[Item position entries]
□ □ □ □

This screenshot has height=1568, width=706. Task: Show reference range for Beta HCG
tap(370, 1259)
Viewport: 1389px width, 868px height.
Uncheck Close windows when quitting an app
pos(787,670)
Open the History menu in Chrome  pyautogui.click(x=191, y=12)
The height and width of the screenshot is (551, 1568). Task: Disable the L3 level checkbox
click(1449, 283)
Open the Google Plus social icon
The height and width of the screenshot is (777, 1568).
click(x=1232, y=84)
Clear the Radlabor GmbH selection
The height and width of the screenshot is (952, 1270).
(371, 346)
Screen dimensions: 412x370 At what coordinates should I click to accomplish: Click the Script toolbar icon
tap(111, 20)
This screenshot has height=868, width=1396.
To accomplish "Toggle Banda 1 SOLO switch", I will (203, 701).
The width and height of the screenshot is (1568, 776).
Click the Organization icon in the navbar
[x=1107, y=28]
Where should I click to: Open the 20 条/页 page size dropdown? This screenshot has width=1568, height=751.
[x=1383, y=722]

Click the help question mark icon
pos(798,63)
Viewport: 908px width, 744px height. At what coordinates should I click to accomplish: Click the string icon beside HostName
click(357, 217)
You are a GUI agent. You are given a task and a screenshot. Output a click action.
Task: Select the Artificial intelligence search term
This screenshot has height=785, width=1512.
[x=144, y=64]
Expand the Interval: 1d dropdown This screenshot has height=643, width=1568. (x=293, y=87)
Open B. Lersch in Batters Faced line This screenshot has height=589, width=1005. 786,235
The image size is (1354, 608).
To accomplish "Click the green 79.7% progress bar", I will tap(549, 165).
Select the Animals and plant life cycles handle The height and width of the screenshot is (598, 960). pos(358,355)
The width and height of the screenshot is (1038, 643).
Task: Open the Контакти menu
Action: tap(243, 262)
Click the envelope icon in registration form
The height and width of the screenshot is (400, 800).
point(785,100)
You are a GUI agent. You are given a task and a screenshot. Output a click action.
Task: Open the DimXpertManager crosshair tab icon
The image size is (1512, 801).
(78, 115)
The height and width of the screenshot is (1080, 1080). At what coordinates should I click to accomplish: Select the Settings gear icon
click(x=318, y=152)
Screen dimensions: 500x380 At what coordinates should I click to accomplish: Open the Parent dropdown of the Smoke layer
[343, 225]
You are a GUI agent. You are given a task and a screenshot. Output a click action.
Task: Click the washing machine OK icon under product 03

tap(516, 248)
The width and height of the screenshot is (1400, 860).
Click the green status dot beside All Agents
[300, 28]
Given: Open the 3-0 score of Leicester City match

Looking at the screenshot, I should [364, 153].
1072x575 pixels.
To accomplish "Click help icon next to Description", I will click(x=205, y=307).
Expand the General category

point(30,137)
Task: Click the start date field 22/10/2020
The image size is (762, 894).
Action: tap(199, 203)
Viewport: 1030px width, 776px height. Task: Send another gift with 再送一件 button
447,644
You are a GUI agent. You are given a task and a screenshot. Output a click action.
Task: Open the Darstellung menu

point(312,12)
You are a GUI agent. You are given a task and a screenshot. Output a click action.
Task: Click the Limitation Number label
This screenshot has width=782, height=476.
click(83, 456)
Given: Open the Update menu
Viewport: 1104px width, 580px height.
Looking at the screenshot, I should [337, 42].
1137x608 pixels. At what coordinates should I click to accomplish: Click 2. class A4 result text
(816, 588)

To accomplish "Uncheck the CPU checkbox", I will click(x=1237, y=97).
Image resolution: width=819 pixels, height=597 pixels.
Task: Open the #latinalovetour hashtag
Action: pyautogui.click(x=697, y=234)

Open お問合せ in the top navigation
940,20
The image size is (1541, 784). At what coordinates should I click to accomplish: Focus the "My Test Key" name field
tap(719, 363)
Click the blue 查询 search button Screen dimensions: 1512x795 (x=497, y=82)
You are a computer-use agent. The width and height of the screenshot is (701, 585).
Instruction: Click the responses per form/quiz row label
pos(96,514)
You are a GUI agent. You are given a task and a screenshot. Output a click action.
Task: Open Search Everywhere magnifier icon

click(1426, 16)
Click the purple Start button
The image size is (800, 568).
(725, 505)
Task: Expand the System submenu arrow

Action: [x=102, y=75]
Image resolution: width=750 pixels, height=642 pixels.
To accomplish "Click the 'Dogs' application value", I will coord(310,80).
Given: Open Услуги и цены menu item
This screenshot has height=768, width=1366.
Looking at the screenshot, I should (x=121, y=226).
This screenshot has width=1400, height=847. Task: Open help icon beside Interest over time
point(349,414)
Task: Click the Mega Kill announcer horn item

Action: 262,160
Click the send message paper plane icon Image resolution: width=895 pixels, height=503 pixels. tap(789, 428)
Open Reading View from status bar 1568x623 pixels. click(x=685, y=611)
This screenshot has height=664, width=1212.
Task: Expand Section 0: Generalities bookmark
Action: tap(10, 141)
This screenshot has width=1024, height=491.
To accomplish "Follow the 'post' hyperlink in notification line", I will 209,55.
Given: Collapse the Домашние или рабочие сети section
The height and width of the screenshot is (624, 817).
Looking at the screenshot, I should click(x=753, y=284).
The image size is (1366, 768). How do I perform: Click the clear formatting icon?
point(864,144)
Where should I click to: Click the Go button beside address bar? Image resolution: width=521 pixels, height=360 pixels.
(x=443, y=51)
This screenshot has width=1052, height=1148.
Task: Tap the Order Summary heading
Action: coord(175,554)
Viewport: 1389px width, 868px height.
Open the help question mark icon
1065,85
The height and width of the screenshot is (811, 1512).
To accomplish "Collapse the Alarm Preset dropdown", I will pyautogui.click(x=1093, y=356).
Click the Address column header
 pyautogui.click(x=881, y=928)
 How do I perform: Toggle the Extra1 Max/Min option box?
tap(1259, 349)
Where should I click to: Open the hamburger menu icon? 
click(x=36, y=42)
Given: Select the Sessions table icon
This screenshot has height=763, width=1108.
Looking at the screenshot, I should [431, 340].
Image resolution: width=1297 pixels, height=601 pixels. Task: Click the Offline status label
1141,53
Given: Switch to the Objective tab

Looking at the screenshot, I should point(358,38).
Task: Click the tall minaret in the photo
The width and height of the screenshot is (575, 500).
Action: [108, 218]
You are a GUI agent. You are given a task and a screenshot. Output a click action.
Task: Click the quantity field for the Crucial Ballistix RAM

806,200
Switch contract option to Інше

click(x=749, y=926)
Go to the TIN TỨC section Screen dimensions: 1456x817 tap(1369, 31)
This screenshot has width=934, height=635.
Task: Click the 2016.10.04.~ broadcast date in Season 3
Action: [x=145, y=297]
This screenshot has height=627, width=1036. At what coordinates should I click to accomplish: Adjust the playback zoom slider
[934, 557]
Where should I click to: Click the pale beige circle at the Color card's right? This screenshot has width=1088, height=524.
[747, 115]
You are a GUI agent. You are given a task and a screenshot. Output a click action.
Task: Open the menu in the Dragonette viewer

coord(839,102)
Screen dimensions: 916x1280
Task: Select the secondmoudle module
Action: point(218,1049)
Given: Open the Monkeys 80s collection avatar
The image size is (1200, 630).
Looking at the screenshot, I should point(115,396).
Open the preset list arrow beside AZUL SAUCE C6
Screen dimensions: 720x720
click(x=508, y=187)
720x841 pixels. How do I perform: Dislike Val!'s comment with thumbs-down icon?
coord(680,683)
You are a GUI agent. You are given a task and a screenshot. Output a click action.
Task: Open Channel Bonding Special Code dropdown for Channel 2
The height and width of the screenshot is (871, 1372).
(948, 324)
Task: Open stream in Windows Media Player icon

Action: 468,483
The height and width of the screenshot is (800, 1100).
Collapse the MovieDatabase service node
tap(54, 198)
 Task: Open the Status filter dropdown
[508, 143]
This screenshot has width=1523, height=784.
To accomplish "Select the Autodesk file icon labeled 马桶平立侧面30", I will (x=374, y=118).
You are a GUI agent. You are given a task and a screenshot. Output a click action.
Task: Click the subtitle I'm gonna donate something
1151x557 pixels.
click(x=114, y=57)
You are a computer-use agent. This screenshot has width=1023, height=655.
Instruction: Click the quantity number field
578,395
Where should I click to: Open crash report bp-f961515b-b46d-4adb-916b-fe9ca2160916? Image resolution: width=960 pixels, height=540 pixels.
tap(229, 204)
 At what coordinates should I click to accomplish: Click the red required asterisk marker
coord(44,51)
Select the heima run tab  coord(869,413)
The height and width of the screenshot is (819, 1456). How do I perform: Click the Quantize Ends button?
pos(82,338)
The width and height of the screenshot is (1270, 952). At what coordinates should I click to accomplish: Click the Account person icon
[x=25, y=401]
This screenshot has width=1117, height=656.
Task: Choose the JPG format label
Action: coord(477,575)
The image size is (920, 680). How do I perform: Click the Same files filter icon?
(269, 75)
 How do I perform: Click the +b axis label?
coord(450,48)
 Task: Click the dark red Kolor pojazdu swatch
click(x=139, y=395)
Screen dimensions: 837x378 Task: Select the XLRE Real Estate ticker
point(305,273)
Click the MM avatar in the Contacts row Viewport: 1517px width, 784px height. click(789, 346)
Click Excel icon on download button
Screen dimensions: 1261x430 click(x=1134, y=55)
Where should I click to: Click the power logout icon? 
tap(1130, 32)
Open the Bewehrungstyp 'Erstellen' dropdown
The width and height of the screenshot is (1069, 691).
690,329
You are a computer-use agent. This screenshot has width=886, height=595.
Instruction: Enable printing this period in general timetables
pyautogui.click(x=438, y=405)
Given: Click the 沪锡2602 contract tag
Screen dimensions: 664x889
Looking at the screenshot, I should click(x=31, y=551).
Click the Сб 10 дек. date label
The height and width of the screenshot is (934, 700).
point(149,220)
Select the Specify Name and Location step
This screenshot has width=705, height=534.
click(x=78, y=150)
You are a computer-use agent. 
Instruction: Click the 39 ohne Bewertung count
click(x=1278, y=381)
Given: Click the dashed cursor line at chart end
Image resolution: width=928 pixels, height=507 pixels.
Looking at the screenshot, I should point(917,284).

□ □ □ □

> **Exercise task**: Starting at the line containing "Expand the Interval: 1d" and ending at the line containing "point(30,137)", reproduce those lines with "washing machine" swapped for "dryer" and nothing else altered.

> **Correct response**:
Expand the Interval: 1d dropdown This screenshot has height=643, width=1568. (x=293, y=87)
Open B. Lersch in Batters Faced line This screenshot has height=589, width=1005. 786,235
The image size is (1354, 608).
To accomplish "Click the green 79.7% progress bar", I will tap(549, 165).
Select the Animals and plant life cycles handle The height and width of the screenshot is (598, 960). pos(358,355)
The width and height of the screenshot is (1038, 643).
Task: Open the Контакти menu
Action: tap(243, 262)
Click the envelope icon in registration form
The height and width of the screenshot is (400, 800).
point(785,100)
You are a GUI agent. You are given a task and a screenshot. Output a click action.
Task: Open the DimXpertManager crosshair tab icon
The image size is (1512, 801).
(78, 115)
The height and width of the screenshot is (1080, 1080). At what coordinates should I click to accomplish: Select the Settings gear icon
click(x=318, y=152)
Screen dimensions: 500x380 At what coordinates should I click to accomplish: Open the Parent dropdown of the Smoke layer
[343, 225]
You are a GUI agent. You are given a task and a screenshot. Output a click action.
Task: Click the dryer OK icon under product 03

tap(516, 248)
The width and height of the screenshot is (1400, 860).
Click the green status dot beside All Agents
[300, 28]
Given: Open the 3-0 score of Leicester City match

Looking at the screenshot, I should [364, 153].
1072x575 pixels.
To accomplish "Click help icon next to Description", I will click(x=205, y=307).
Expand the General category

point(30,137)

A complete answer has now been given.